Show HN: Cloud browser – headless Chrome and image maps - epitactic
https://cloudbrowser.website/
======
epitactic
Hello Hacker News, I made this as a quick weekend project after getting
inspired by Ian Bicking's _The Firefox Experiments I Would Have Liked To Try_
submission last week, discussed at
[https://news.ycombinator.com/item?id=19304802](https://news.ycombinator.com/item?id=19304802).
Specifically, the "cloud browser" concept. Also partly inspired by
[https://html.brow.sh/](https://html.brow.sh/), but as a text-based browser
browsh is much more limited than Cloud Browser.

[https://cloudbrowser.website/](https://cloudbrowser.website/) runs a headless
Google Chrome instance on a VPS, loading a website and taking a screenshot
using NodeJS puppeteer. The links are iterated to create an image map, so you
can browse (many) websites as normal, but through the cloud. Not all websites
work yet, but many do.

Why is this useful?

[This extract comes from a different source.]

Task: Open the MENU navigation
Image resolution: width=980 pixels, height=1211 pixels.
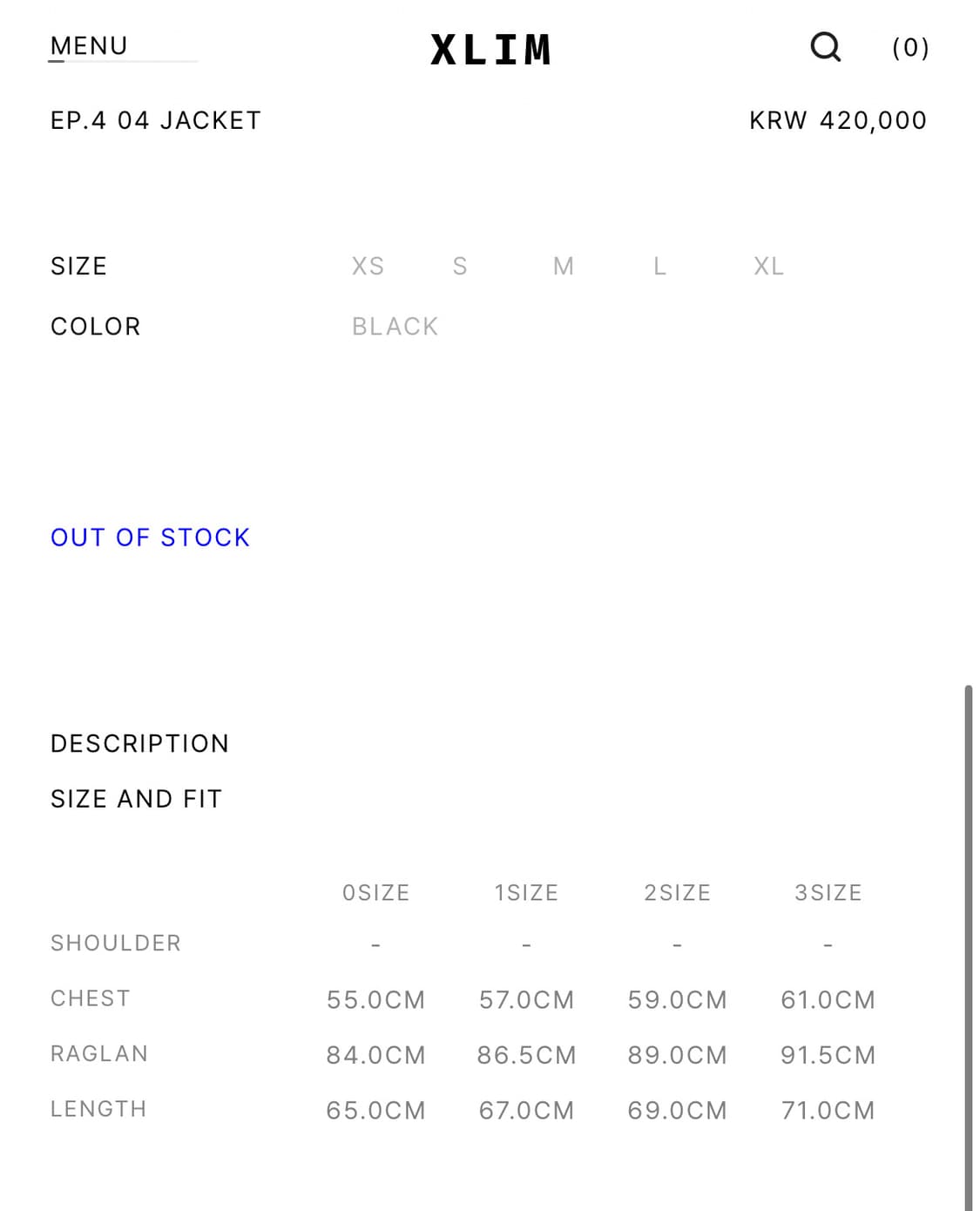Action: tap(89, 46)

While this is only a simple prototype, it is an experiment
in a new way to browse the web which I believe shows promise. Websites have
become increasingly complex, heavy on JavaScript and HTML5 features. Cloud
Browser pushes this complexity to the cloud, so you can browse websites
requiring JavaScript without enabling JavaScript on your end-user browser, for
example.

It is still in its incipient stages, but I welcome any feedback/suggestions on
how to expand and refine this concept, or better yet, code contributions ;)
feel free to fork on GitLab.

Source code:
[https://gitlab.com/epitactic/cloudbrowser/](https://gitlab.com/epitactic/cloudbrowser/)

Live demo of Cloud Browser loading Hacker News:
[http://cloudbrowser.website/b/https://news.ycombinator.com/](http://cloudbrowser.website/b/https://news.ycombinator.com/)

Static mirror if the VPS is down:
[https://epitactic.gitlab.io/cloudbrowser/](https://epitactic.gitlab.io/cloudbrowser/)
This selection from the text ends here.